Extracted data entries:
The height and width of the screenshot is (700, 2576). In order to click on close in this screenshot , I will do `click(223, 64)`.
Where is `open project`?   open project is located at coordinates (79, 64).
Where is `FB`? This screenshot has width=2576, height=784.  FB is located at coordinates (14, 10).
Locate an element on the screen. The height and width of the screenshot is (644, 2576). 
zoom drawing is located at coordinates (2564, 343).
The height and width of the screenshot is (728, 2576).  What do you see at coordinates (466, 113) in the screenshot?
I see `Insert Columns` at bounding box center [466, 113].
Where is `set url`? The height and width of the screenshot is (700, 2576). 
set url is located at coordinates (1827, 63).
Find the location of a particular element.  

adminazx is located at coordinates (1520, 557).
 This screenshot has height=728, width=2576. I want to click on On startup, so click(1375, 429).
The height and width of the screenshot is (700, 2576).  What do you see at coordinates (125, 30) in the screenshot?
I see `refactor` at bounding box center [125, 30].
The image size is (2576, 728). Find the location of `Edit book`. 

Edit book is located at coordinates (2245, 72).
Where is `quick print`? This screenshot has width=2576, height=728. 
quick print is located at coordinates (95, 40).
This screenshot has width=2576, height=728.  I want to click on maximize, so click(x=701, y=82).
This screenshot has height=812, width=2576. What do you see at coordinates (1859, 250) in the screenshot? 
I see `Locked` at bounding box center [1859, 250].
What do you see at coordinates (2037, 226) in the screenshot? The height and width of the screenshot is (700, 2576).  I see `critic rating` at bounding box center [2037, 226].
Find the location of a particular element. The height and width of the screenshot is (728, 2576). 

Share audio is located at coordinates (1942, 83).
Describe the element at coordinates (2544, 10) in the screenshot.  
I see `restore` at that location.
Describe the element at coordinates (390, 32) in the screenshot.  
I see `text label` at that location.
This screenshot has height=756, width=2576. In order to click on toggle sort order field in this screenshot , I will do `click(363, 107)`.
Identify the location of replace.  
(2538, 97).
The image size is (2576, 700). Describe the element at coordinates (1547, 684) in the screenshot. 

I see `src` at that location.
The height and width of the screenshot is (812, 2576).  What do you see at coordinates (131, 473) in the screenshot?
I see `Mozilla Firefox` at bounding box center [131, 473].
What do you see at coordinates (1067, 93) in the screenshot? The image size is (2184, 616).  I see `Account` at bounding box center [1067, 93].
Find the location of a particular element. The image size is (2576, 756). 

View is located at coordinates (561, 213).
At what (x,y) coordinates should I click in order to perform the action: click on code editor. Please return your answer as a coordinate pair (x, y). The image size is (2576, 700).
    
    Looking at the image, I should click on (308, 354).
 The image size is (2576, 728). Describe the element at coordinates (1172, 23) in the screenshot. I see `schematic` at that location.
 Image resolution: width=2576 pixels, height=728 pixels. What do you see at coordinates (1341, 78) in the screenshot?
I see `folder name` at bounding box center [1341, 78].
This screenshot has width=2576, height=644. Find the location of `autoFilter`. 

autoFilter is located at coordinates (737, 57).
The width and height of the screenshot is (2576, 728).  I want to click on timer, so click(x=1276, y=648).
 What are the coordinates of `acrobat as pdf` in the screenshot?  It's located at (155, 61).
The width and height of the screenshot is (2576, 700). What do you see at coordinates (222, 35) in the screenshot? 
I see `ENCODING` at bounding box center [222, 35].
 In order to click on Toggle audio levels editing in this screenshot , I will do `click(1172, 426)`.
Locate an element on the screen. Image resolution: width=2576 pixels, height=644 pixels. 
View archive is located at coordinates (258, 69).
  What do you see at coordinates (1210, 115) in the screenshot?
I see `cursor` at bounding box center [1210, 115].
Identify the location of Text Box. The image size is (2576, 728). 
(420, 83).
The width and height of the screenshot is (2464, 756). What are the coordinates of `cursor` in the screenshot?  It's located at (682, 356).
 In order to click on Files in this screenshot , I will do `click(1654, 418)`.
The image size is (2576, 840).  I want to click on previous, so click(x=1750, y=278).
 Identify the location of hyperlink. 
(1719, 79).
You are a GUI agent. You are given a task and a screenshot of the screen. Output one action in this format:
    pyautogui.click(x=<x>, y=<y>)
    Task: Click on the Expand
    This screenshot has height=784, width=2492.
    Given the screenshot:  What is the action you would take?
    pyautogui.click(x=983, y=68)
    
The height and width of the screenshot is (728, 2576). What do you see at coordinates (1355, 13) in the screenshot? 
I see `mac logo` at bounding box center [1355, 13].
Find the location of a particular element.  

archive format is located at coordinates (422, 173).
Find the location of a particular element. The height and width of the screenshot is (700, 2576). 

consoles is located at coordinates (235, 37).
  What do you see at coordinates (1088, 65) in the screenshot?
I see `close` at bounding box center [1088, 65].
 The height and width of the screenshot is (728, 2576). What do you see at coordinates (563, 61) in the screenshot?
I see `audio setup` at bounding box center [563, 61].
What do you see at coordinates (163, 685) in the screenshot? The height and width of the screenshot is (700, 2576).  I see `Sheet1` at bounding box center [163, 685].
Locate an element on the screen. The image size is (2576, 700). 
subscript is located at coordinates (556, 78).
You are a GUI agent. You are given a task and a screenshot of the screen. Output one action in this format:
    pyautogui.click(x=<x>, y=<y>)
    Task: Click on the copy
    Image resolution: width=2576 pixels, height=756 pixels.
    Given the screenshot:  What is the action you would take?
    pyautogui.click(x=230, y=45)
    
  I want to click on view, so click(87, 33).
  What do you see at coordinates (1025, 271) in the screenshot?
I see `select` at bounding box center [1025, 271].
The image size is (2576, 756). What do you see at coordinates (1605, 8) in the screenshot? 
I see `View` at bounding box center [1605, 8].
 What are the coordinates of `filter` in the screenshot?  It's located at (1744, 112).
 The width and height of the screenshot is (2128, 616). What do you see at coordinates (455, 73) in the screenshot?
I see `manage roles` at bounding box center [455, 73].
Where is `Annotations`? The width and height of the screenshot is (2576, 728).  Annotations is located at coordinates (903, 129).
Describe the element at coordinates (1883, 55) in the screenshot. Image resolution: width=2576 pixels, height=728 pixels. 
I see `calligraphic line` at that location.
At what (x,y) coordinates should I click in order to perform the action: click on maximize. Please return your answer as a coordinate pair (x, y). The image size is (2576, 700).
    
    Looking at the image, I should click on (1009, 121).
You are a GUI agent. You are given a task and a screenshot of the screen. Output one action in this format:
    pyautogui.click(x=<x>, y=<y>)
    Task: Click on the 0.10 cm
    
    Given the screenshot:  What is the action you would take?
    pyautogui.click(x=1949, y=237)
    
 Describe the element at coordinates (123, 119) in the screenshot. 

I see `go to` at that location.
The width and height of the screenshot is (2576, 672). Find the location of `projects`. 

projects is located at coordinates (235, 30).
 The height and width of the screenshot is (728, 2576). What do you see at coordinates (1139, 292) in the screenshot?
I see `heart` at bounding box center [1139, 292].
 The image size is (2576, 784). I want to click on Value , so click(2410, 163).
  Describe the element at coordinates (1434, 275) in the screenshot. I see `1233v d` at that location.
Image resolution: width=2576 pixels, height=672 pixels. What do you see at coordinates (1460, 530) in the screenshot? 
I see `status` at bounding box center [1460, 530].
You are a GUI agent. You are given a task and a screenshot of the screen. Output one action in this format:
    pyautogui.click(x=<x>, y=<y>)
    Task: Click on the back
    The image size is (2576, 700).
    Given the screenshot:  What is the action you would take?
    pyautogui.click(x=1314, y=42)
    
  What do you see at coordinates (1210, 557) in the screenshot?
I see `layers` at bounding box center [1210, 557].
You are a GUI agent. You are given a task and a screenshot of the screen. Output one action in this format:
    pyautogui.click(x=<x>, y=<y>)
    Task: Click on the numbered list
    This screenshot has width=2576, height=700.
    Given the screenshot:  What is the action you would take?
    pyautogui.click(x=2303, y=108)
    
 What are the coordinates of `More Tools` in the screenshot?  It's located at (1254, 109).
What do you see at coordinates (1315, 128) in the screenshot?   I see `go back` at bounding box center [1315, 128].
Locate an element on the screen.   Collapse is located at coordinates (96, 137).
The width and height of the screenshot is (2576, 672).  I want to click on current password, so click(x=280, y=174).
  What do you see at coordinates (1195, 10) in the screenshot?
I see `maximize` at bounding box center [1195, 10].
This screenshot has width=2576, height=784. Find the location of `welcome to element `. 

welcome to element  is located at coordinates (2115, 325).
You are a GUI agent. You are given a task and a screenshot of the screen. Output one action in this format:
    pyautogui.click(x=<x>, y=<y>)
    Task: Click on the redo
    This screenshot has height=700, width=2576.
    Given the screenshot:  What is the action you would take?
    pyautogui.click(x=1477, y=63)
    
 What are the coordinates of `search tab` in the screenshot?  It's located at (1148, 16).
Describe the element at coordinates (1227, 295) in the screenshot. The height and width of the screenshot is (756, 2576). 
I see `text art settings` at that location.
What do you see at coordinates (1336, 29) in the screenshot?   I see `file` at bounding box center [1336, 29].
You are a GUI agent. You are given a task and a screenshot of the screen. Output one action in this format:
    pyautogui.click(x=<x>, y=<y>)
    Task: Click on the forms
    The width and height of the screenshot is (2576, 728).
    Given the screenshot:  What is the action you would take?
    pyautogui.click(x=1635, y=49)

_WHAT THE EXERCISE ASKS_
Reproduce word for word the records from the line containing "Locate an element on the screen. Image" up to and including the line containing "archive format is".

_SOLVED PROBLEM_
Locate an element on the screen. Image resolution: width=2576 pixels, height=644 pixels. 
View archive is located at coordinates (258, 69).
  What do you see at coordinates (1210, 115) in the screenshot?
I see `cursor` at bounding box center [1210, 115].
Identify the location of Text Box. The image size is (2576, 728). 
(420, 83).
The width and height of the screenshot is (2464, 756). What are the coordinates of `cursor` in the screenshot?  It's located at (682, 356).
 In order to click on Files in this screenshot , I will do `click(1654, 418)`.
The image size is (2576, 840).  I want to click on previous, so click(x=1750, y=278).
 Identify the location of hyperlink. 
(1719, 79).
You are a GUI agent. You are given a task and a screenshot of the screen. Output one action in this format:
    pyautogui.click(x=<x>, y=<y>)
    Task: Click on the Expand
    This screenshot has height=784, width=2492.
    Given the screenshot:  What is the action you would take?
    pyautogui.click(x=983, y=68)
    
The height and width of the screenshot is (728, 2576). What do you see at coordinates (1355, 13) in the screenshot? 
I see `mac logo` at bounding box center [1355, 13].
Find the location of a particular element.  

archive format is located at coordinates (422, 173).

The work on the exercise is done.